University officials said Hammer was a much-celebrated musician and community member who was nominated for the university’s highest award, the Order of Pacific.
“Eric was always very positive and so … Things aren’t always rosy but with Eric, it seemed that way,” Ebbers said.
Those who knew him say Hammer brightened up any room.
He was a dedicated educator who looked forward to his students spring break performance at New York’s Carnegie Hall.
“He was very excited for the kids and to know that experience was gonna be something they would cherish for the rest of their lives was really important to him,” Ebbers said.
Students such as Lu fondly recalled the lessons they’ve learned from their professor.

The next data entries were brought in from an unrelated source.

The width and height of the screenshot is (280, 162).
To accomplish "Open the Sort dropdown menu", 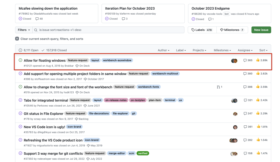I will click(263, 50).
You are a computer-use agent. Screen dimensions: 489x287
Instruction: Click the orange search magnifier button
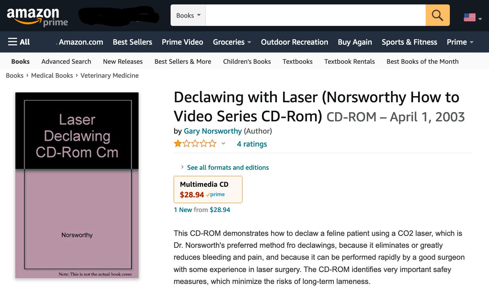click(x=438, y=15)

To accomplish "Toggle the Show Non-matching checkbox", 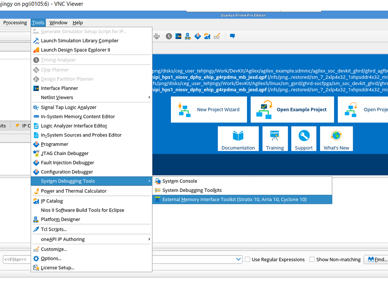I will [x=312, y=259].
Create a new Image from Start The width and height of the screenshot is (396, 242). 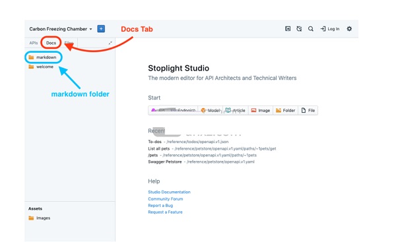(261, 111)
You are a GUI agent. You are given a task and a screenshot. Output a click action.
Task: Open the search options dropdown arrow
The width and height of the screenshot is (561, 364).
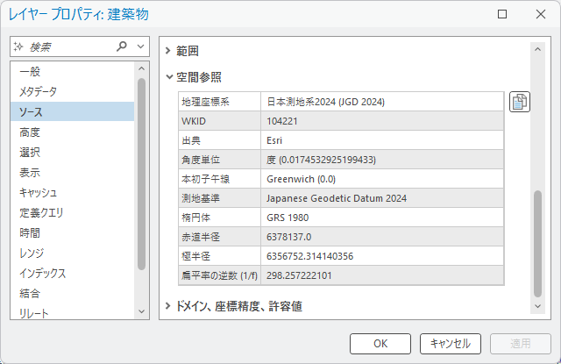pyautogui.click(x=140, y=46)
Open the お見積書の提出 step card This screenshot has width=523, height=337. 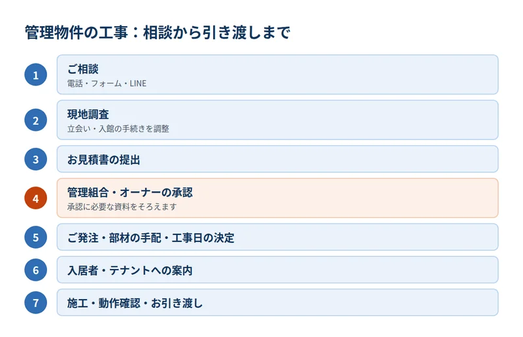coord(277,159)
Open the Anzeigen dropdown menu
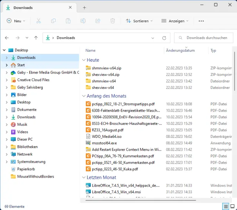The height and width of the screenshot is (210, 237). [175, 21]
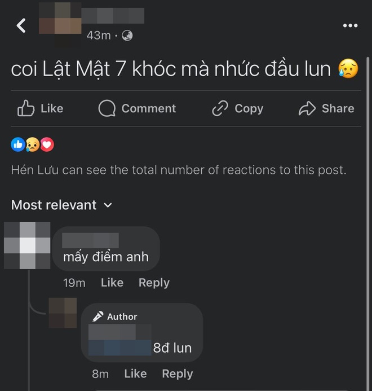The image size is (372, 391).
Task: Tap the Comment speech bubble icon
Action: click(107, 108)
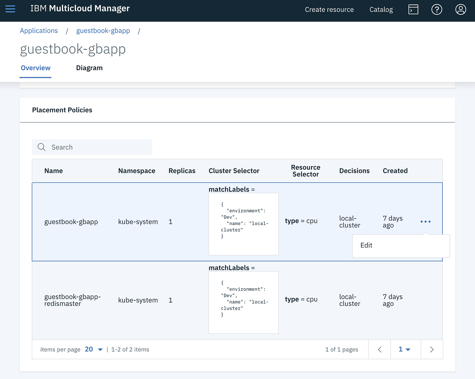Screen dimensions: 475x379
Task: Expand the items per page dropdown
Action: [94, 349]
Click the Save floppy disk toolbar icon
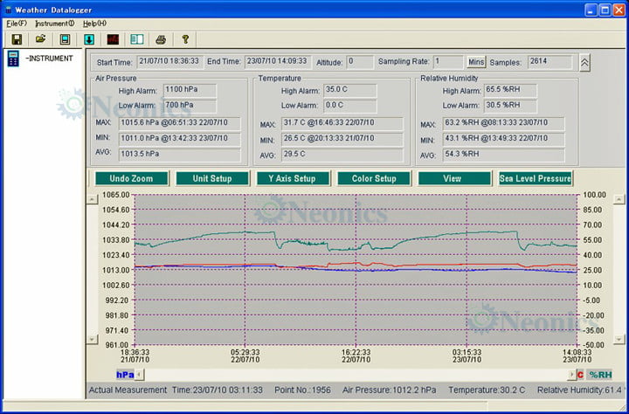The width and height of the screenshot is (629, 414). pyautogui.click(x=17, y=39)
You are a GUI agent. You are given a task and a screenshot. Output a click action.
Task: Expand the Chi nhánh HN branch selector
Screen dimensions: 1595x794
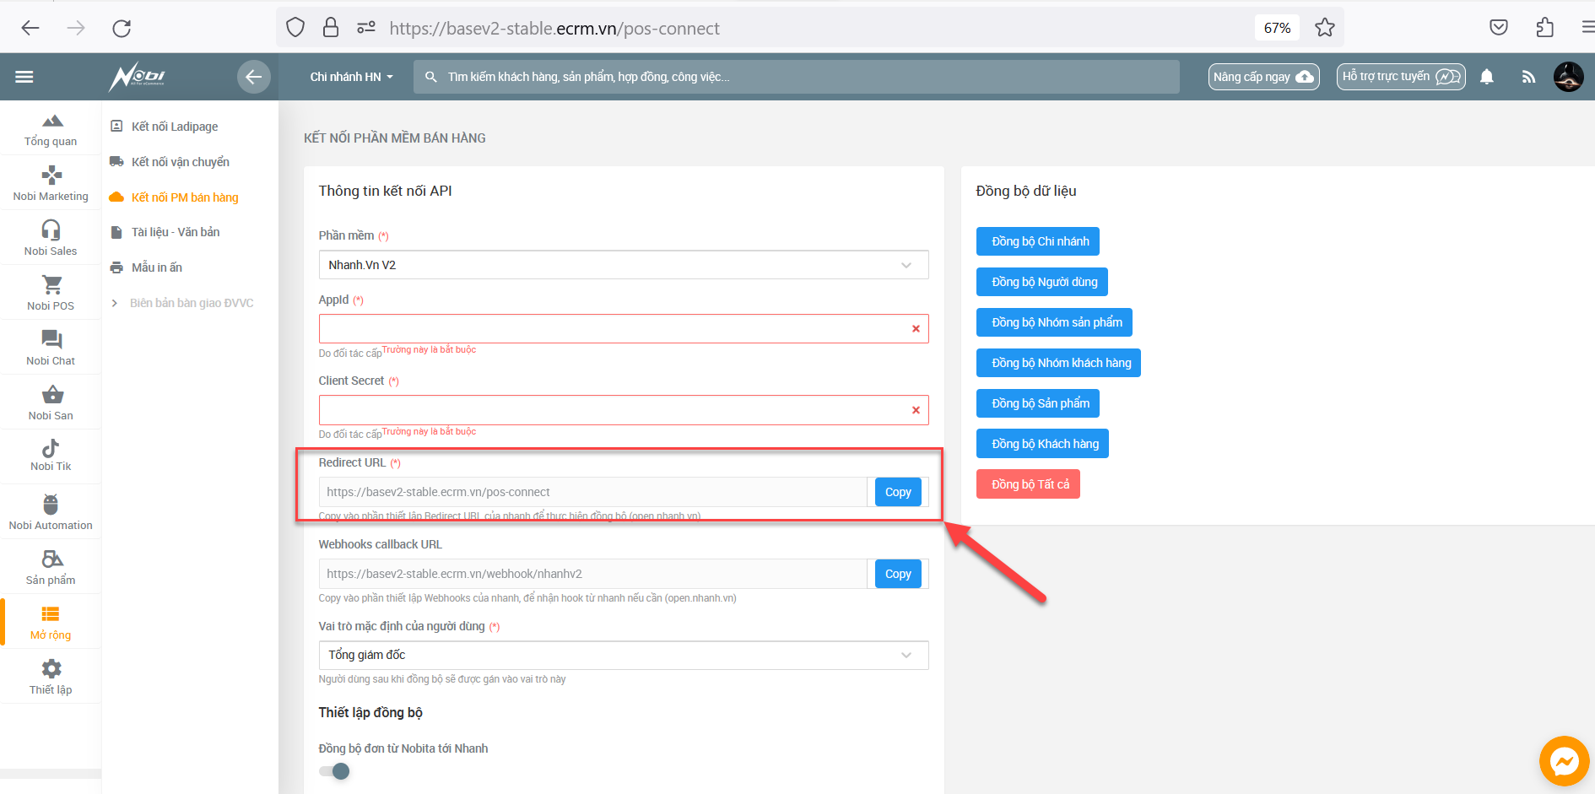point(351,77)
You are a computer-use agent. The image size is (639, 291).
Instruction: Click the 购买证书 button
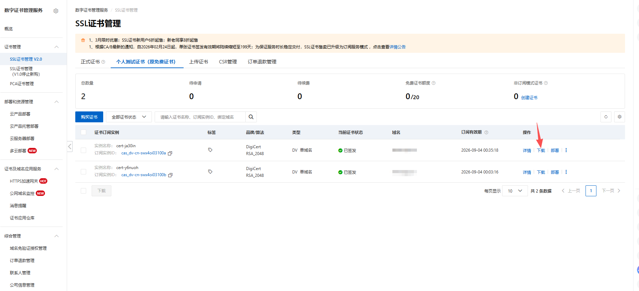89,117
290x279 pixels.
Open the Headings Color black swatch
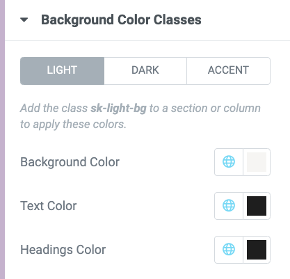click(x=257, y=250)
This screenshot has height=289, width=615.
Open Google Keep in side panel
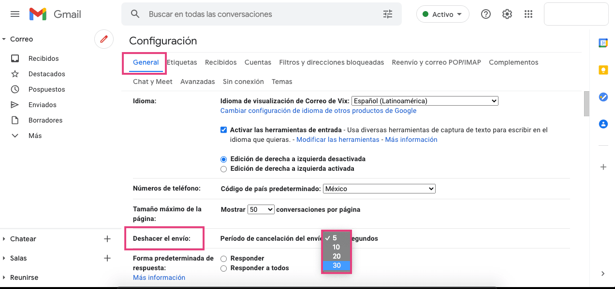pos(603,70)

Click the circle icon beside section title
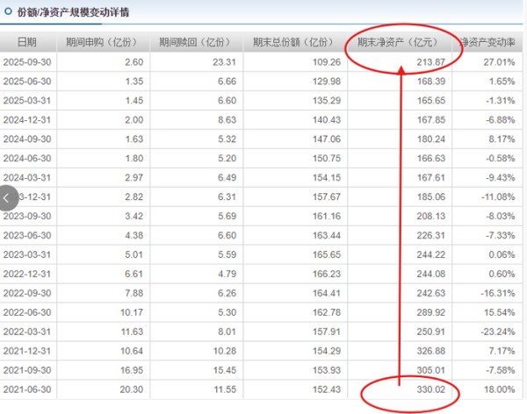[8, 12]
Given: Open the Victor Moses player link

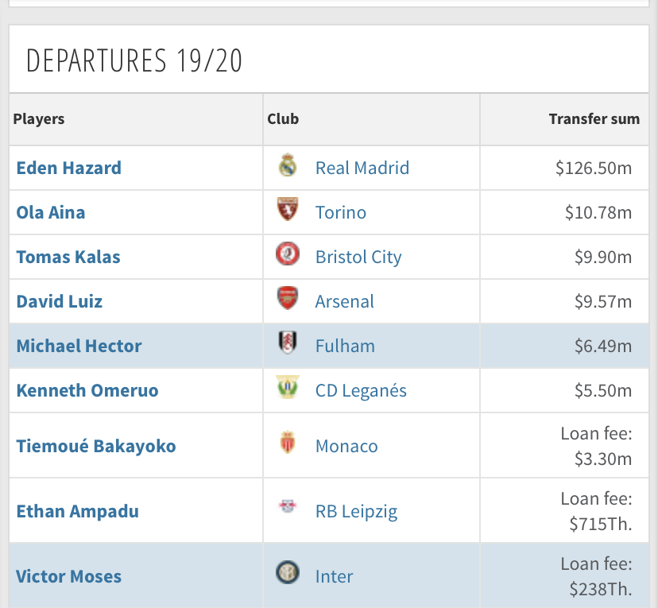Looking at the screenshot, I should (x=69, y=575).
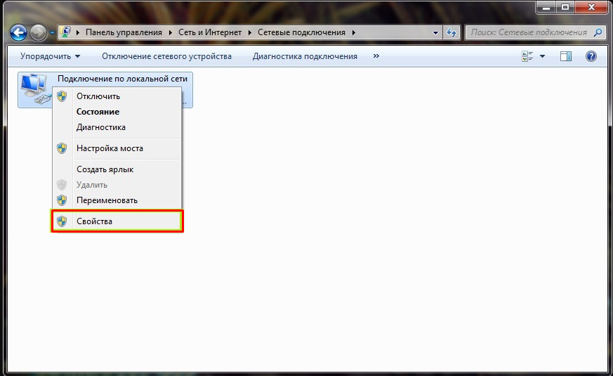Select Свойства from the context menu

[94, 221]
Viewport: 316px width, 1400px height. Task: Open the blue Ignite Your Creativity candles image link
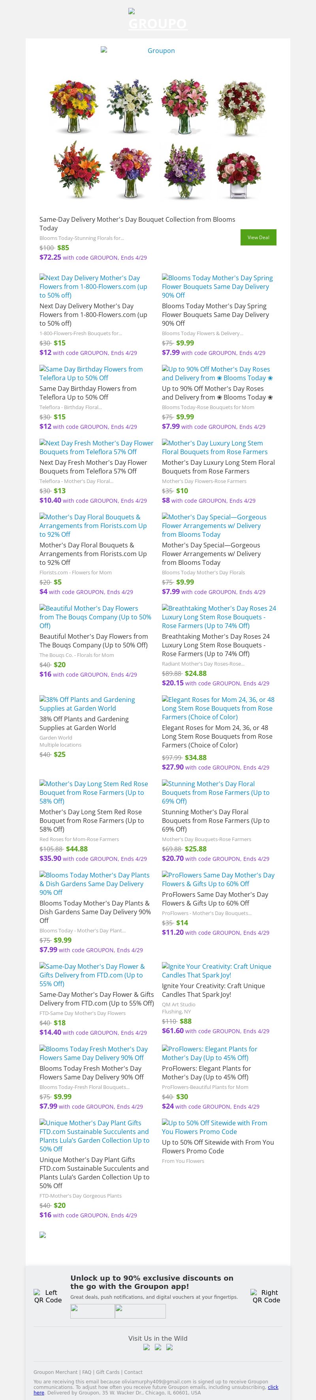[216, 971]
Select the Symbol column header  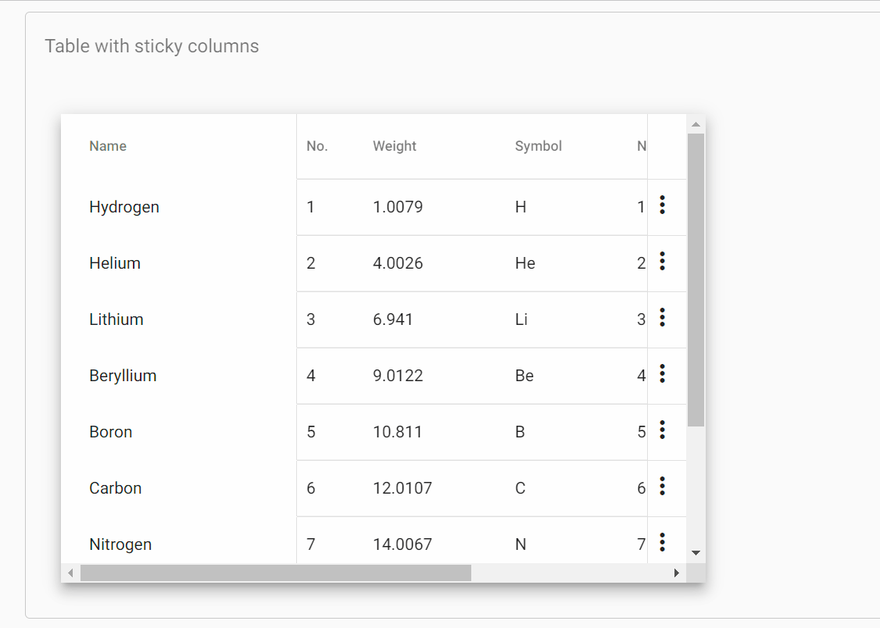coord(538,145)
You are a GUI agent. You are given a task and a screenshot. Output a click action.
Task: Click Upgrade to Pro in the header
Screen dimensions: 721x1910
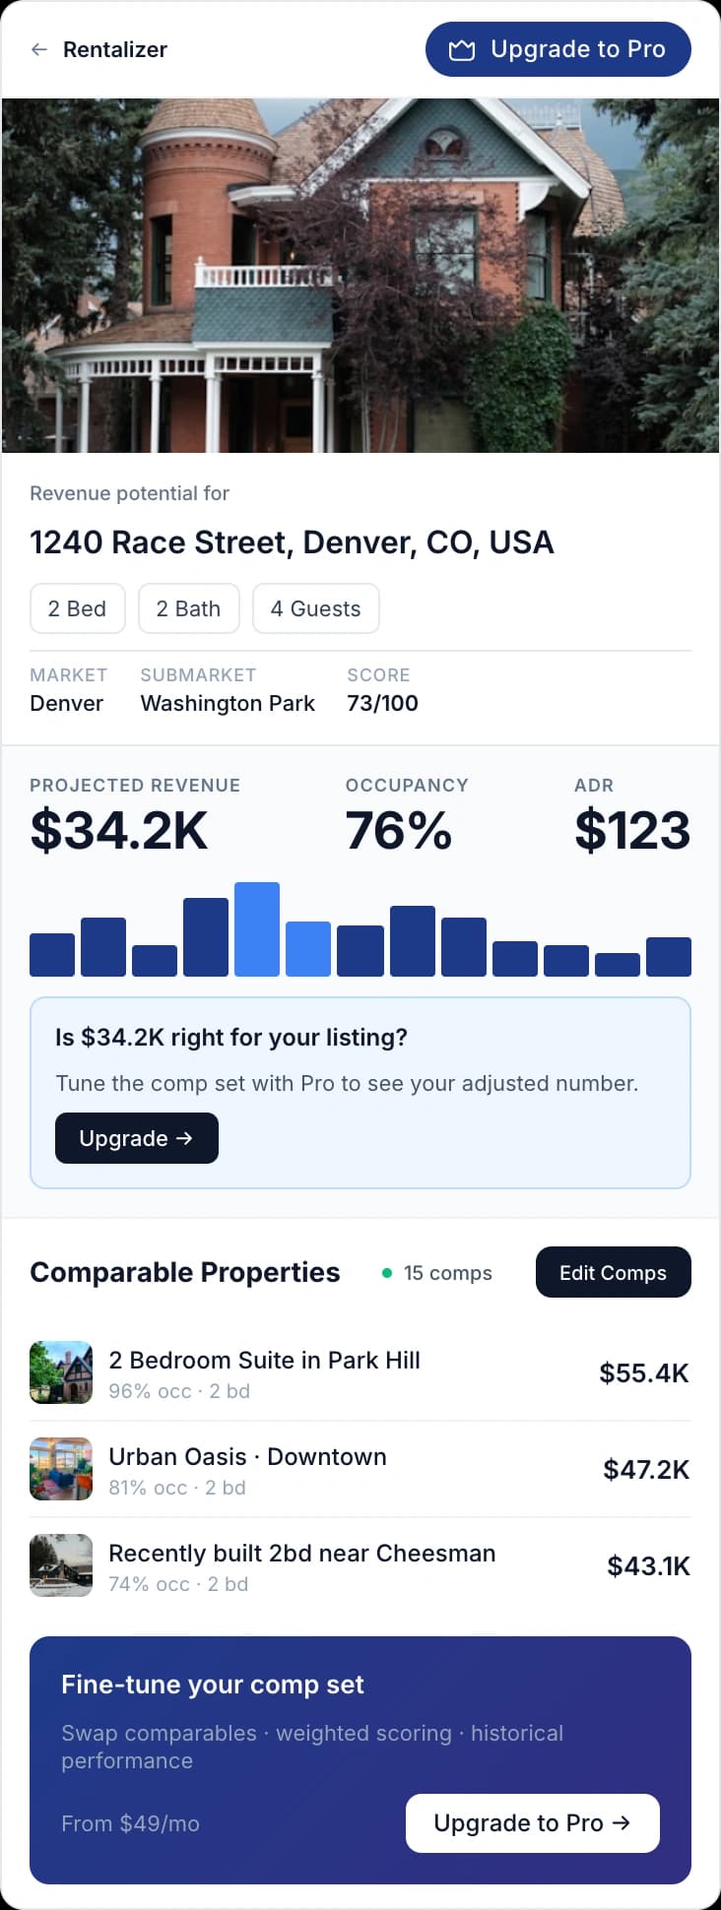(557, 48)
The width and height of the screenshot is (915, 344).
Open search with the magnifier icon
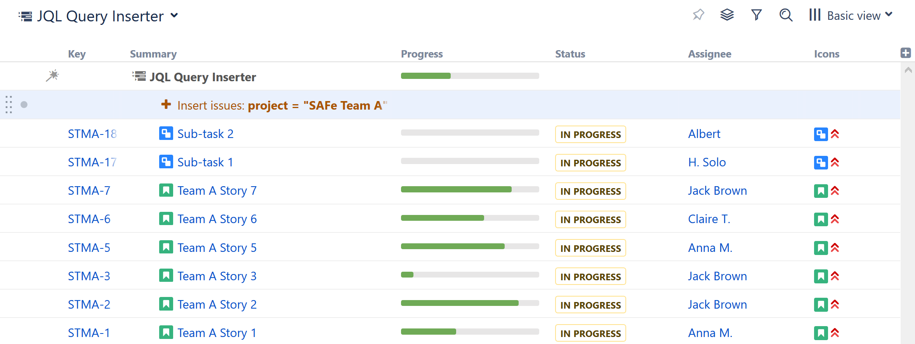[786, 16]
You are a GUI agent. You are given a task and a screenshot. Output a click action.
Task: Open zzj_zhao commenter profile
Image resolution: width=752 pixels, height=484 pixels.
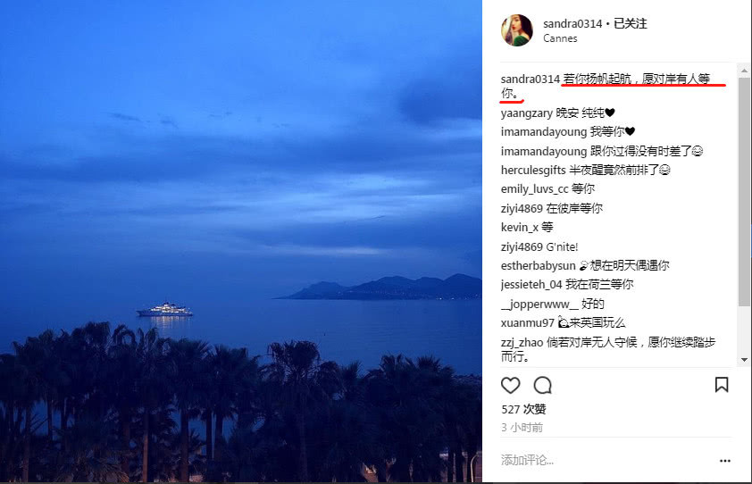point(522,343)
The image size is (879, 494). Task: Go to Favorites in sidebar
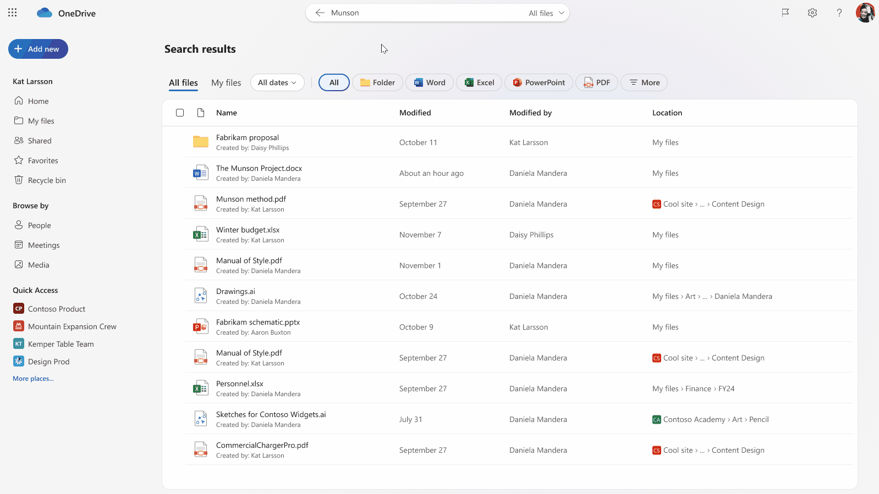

“There are times where he would be on the podium and he’d be sobbing while conducting and making beautiful music, but he would still be going,” Lu recalled.
With heavy hearts, they will push through their grief.
“Eric’s famous signature phrase was ‘onward,'” Ebbers said.
Onward to the student concert set for Saturday that will be held in Dr. Hammer’s honor.
“Follow that example and even if we’re crying, we’re gonna keep playing and making music because that’s what he would have wanted,” Lu told FOX40.
Before his passing, Dr. Hammer was set to retire this semester.
Students and professors also said Dr. Hammer loved trees and there were many trees around campus that he helped cultivate.